The owners manual for the vehicle is your first source for maintenance schedules on the different systems. This will reflect what systems need servicing and when. Other items such as brakes, tires, etc… are wearable components and are inspected to determine if these components need servicing.

You might also want to talk to friends, relatives, or co-workers to see if any can recommend a good/honest mechanic for your future vehicle repairs/service.

I’m sorry to hear of your husbands passing.


If the manual got lost, you can get a Haynes repair manual for your car for any auto store or Walmart. It has all the maintenance needs up from in the first chapter. You could even go to your local libray, and copy the 10 or so pages that deal with routine maintenance.

Whatever you do don’t sign on to a BMW dealership program.

My condolences on your husband’s passing.

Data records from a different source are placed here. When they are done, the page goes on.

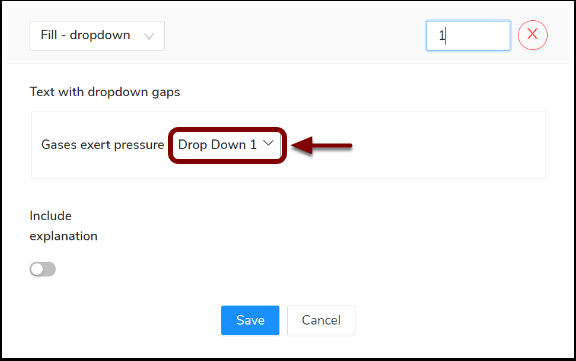Open the Fill - dropdown question type selector
The height and width of the screenshot is (361, 576).
[97, 36]
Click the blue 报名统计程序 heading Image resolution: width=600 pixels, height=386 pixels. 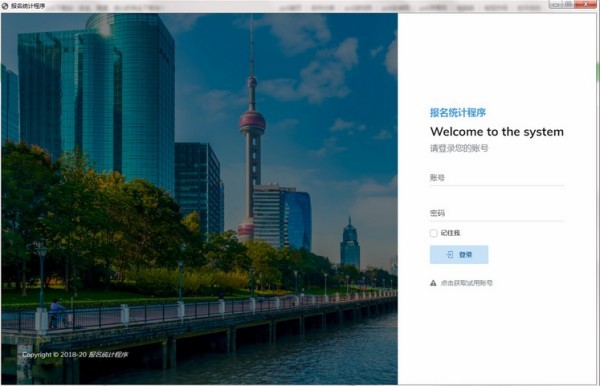(x=458, y=112)
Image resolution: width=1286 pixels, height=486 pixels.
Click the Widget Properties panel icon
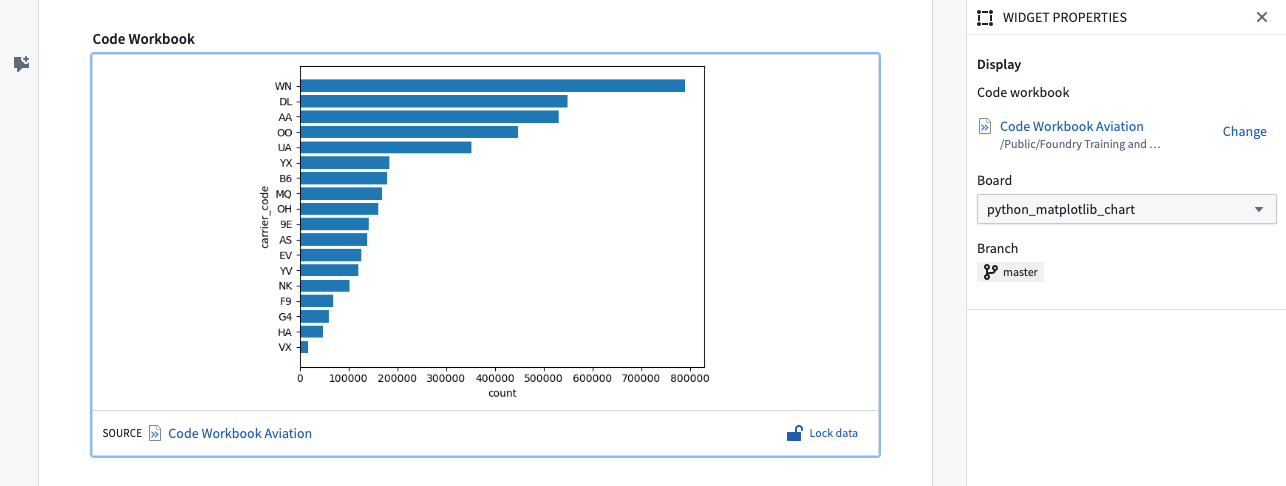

Do your best to find the owner’s manual or a repair manual for your car. It probably has special needs like premium fuel and synthetic oil. With the tires, you might do well to replace them with the same tires your late husband purchased. One way to tell when you need new tires is to measure the tread with a penny. Use the space between Lincoln’s head and the edge of the penny. As long as the tread is deeper than the distance between Lincoln’s head and the edge of the penny, your tires are okay. Regarding the battery, most auto parts stores will test it for free and install a new one for the cost of the battery (with no additional labor cost). So if you don’t trust someone when they tell you it is time to buy a new battery, get a second opinion for free. Batteries usually last about four years. Some people replace them every four years before they actually die. This might be a good idea for you. The battery ususlly has a sticker on it with a stamp telling you the month and year in which it was installed. Regarding oil changes, once you have determined the proper interval from the owner’s manual or a repair manual, make sure that you get the oil changes done on time. This is one of the most important things you can do to prolong the life of your car. Getting the oil changed on time will also help your mechanic identify other items that need to be maintained like replacing the air filter and checking the transmission fluid. Also make sure that whoever changes your oil uses the proper oil and the proper oil filter. Learn how to check the oil. If you can’t find the oil dip stick, have a friend who knows about cars show you where it is. With the engine off, pull the dip stick out and clean it with a rag. Then put it back in all the way, pull it out, and look at it to determine how much oil you have. You should get in the habit of doing this whenever you fill-up with gas. If you need to add oil, you can usually read the dip stick or the oil cap to find out what kind of oil is required. It can save you a lot of money to catch a low oil condition before your engine gets toasted. Learn how to check the tire pressure and do it at least once a month. Your tires will last longer and the car will be safer.

A lot of these things can be handled by a full-service gas attendant if he does a thorough job. If one isn’t available in your area, it is a good idea to learn some basic skills. My condolances about your husband.

You should be able to get the owner’s manual at BMW or on line at eBay.